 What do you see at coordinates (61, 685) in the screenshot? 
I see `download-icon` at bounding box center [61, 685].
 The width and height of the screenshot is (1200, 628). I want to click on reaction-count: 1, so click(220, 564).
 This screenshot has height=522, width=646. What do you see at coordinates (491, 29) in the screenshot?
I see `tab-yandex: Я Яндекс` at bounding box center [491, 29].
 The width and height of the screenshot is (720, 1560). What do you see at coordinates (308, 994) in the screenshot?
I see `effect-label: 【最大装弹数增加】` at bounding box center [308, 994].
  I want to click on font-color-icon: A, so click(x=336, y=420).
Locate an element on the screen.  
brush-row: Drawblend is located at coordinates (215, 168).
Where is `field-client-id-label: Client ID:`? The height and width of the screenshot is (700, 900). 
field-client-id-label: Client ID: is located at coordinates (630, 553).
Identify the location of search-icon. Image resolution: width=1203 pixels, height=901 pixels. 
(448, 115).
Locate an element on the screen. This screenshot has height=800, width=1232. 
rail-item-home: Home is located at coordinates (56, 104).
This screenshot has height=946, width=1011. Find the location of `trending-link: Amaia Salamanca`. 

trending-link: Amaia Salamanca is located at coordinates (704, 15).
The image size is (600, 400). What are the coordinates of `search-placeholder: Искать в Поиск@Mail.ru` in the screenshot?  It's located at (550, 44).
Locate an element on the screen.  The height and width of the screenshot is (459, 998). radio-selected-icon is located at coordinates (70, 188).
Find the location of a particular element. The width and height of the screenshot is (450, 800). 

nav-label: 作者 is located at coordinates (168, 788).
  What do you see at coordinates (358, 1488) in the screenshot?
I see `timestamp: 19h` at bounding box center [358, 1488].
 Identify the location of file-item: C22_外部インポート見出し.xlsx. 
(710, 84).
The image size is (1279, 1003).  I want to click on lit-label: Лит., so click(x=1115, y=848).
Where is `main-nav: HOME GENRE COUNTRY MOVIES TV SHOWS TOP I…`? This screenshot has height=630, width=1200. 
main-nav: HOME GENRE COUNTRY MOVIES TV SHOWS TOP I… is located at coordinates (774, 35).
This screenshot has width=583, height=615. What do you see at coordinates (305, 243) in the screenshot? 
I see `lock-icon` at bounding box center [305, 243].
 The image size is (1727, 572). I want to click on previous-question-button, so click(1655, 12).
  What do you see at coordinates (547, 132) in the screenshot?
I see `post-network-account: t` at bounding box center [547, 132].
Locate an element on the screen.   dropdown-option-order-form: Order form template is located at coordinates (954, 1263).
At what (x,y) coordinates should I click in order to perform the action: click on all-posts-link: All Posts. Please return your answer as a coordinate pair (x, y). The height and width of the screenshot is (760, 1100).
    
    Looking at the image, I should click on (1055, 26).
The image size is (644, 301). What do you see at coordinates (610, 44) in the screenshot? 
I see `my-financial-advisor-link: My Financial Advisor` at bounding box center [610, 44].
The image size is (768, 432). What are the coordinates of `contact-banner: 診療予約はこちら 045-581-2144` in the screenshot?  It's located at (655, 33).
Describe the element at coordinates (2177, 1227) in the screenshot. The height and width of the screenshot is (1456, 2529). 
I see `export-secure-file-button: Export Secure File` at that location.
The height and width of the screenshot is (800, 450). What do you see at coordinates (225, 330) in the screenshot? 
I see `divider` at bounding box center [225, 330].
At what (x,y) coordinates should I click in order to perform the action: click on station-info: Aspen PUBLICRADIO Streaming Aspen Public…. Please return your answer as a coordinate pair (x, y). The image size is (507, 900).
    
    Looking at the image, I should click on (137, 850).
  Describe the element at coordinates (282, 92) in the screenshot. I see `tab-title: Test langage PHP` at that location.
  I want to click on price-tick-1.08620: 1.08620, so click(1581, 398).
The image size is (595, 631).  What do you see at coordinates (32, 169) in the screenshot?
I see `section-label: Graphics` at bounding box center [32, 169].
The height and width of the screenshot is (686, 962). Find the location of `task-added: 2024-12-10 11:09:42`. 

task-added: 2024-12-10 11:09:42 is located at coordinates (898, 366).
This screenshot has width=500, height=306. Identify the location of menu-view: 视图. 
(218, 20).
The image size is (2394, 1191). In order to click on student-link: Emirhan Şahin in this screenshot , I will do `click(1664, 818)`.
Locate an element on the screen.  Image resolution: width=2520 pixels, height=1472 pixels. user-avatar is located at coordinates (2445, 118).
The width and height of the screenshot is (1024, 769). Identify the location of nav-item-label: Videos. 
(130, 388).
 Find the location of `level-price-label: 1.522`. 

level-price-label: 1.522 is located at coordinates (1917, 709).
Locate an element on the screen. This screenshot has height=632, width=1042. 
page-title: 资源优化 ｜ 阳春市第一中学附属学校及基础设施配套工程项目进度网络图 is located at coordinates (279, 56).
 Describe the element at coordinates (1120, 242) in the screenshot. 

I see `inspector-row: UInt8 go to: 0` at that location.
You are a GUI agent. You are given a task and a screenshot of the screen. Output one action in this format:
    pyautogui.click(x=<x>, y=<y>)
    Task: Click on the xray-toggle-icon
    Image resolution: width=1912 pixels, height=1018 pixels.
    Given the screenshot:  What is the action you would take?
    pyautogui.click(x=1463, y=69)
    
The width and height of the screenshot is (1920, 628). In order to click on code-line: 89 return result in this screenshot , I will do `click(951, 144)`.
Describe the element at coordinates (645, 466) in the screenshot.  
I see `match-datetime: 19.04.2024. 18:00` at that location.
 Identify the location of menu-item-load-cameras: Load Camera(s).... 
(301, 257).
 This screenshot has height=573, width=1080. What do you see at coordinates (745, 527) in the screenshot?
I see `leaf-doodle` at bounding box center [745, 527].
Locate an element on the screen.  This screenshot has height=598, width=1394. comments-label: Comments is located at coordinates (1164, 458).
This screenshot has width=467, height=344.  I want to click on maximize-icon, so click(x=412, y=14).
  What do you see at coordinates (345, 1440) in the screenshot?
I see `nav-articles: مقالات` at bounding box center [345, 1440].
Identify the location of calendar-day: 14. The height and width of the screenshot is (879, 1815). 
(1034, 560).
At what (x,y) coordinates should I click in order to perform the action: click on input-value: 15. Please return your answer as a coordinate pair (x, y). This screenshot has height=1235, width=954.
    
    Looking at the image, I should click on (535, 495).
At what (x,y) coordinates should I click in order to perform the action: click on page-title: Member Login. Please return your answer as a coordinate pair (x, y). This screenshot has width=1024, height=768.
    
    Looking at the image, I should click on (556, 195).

● ● ● ● ●

Show every line of the data that contains the string "your". Case matters.

▶ Result:
At what (x,y) coordinates should I click in order to perform the action: click on all-posts-link: All Posts. Please return your answer as a coordinate pair (x, y). The height and width of the screenshot is (760, 1100).
At what (x,y) coordinates should I click in order to perform the action: click on station-info: Aspen PUBLICRADIO Streaming Aspen Public…. Please return your answer as a coordinate pair (x, y). The image size is (507, 900).
At what (x,y) coordinates should I click in order to perform the action: click on input-value: 15. Please return your answer as a coordinate pair (x, y). This screenshot has height=1235, width=954.
At what (x,y) coordinates should I click in order to perform the action: click on page-title: Member Login. Please return your answer as a coordinate pair (x, y). This screenshot has width=1024, height=768.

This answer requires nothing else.